You can also use curl
and grep
for this task:
$ curl -s -X GET http://blog.inlanefreight.com | grep '<meta name="generator"'
<meta name="generator" content="WordPress 5.3.3" />
In older WordPress versions, another source of uncovering version information is the readme.html
file in WordPress' root directory.
Plugins and themes
You can manually inspect the page source or filter the information using curl
and other tools.
For example, for plugins:
$ curl -s -X GET http://blog.inlanefreight.com | sed 's/href=/\n/g' | sed 's/src=/\n/g' | grep 'wp-content/plugins/*' | cut -d"'" -f2
http://blog.inlanefreight.com/wp-content/plugins/wp-google-places-review-slider/public/css/wprev-public_combine.css?ver=6.1
http://blog.inlanefreight.com/wp-content/plugins/mail-masta/lib/subscriber.js?ver=5.3.3
http://blog.inlanefreight.com/wp-content/plugins/mail-masta/lib/jquery.validationEngine-en.js?ver=5.3.3
http://blog.inlanefreight.com/wp-content/plugins/mail-masta/lib/jquery.validationEngine.js?ver=5.3.3
http://blog.inlanefreight.com/wp-content/plugins/wp-google-places-review-slider/public/js/wprev-public-com-min.js?ver=6.1
http://blog.inlanefreight.com/wp-content/plugins/mail-masta/lib/css/mm_frontend.css?ver=5.3.3
And for themes:
$ curl -s -X GET http://blog.inlanefreight.com | sed 's/href=/\n/g' | sed 's/src=/\n/g' | grep 'themes' | cut -d"'" -f2
http://blog.inlanefreight.com/wp-content/themes/ben_theme/css/bootstrap.css?ver=5.3.3
http://blog.inlanefreight.com/wp-content/themes/ben_theme/style.css?ver=5.3.3
http://blog.inlanefreight.com/wp-content/themes/ben_theme/css/colors/default.css?ver=5.3.3
Nevertheless, not all installed plugins and themes can be discovered passively. We might have to send requests to the server actively to enumerate them.

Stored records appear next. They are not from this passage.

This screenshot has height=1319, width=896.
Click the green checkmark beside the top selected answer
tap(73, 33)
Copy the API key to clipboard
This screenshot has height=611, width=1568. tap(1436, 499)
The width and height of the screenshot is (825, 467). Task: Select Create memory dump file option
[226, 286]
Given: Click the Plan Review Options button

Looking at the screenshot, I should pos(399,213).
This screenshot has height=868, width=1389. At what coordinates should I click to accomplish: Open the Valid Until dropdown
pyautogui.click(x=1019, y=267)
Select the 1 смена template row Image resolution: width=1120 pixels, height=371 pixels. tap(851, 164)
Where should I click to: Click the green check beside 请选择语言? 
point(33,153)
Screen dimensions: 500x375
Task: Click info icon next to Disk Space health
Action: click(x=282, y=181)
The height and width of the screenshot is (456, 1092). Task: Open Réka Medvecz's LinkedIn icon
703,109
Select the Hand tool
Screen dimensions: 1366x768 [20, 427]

$ curl -I -X GET http://blog.inlanefreight.com/wp-content/plugins/mail-masta
HTTP/1.1 301 Moved Permanently
Date: Wed, 13 May 2020 20:08:23 GMT
Server: Apache/2.4.29 (Ubuntu)
Location: http://blog.inlanefreight.com/wp-content/plugins/mail-masta/
Content-Length: 356
Content-Type: text/html; charset=iso-8859-1
You can use tools like wfuzz
or WPScan
, which automate the process.
Directory indexing
Even if a plugin is deactivated, it may still be accessible, and therefore we can gain access to its associated scripts and functions.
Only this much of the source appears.